*** Block opens ***

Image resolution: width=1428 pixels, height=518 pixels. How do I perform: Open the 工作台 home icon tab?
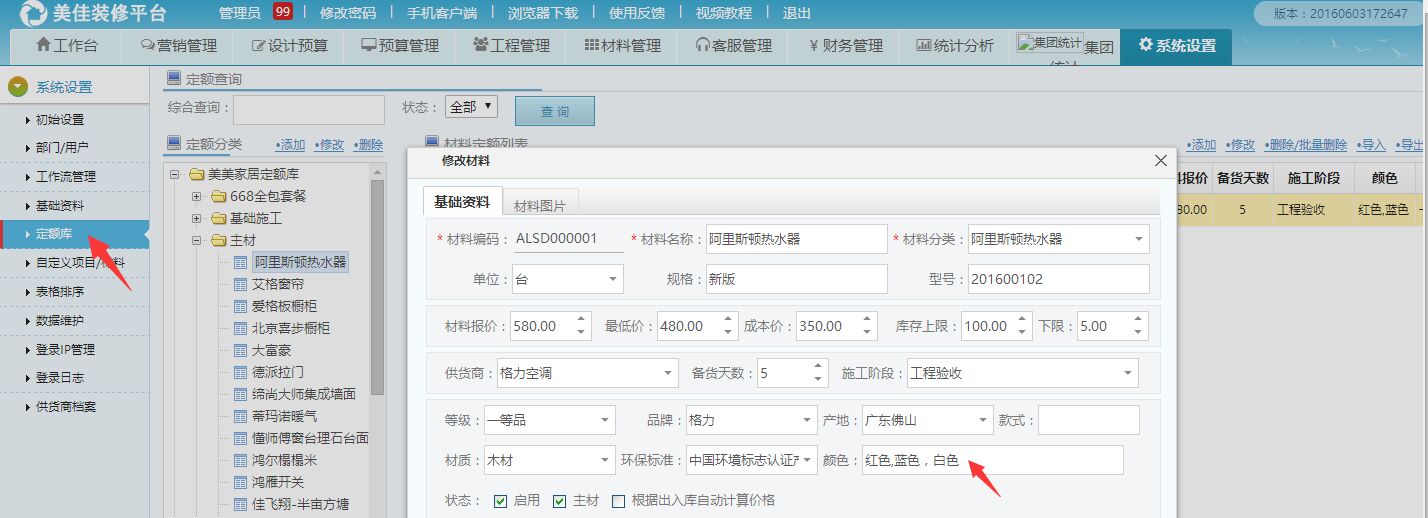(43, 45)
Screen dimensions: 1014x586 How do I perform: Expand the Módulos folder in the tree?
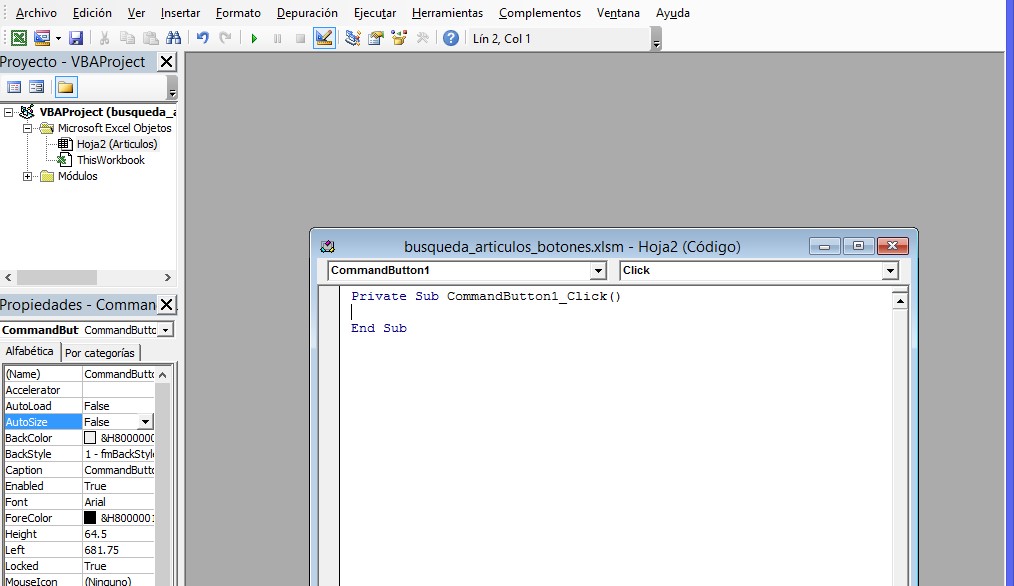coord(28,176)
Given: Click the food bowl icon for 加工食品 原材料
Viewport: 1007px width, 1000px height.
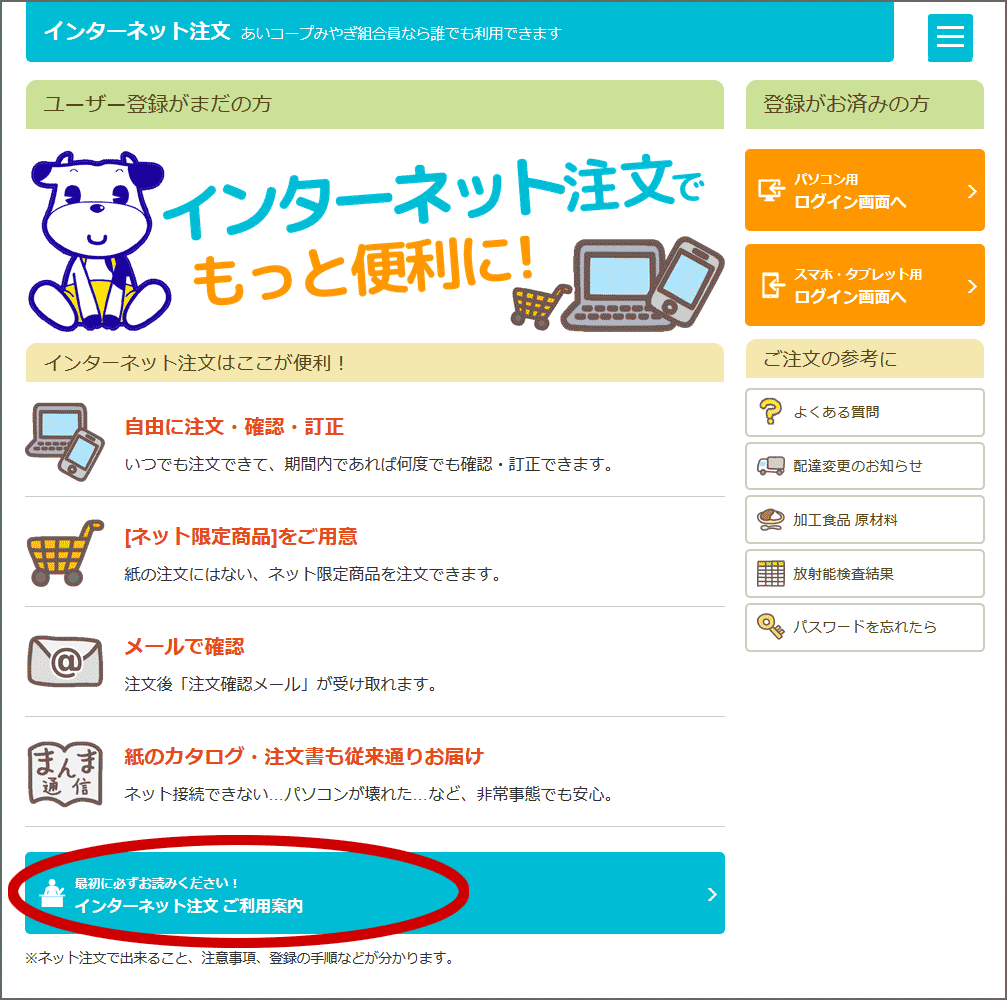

*** Block closes ***

Action item
Restate word for word the lines from the one with "Screen dimensions: 1014x586" to the end of the material, both included. Do not include the pictures.

Solution to the problem
Screen dimensions: 1014x586 How do I perform: Expand the Módulos folder in the tree?
coord(28,176)
Given: Click the food bowl icon for 加工食品 原材料
Viewport: 1007px width, 1000px height.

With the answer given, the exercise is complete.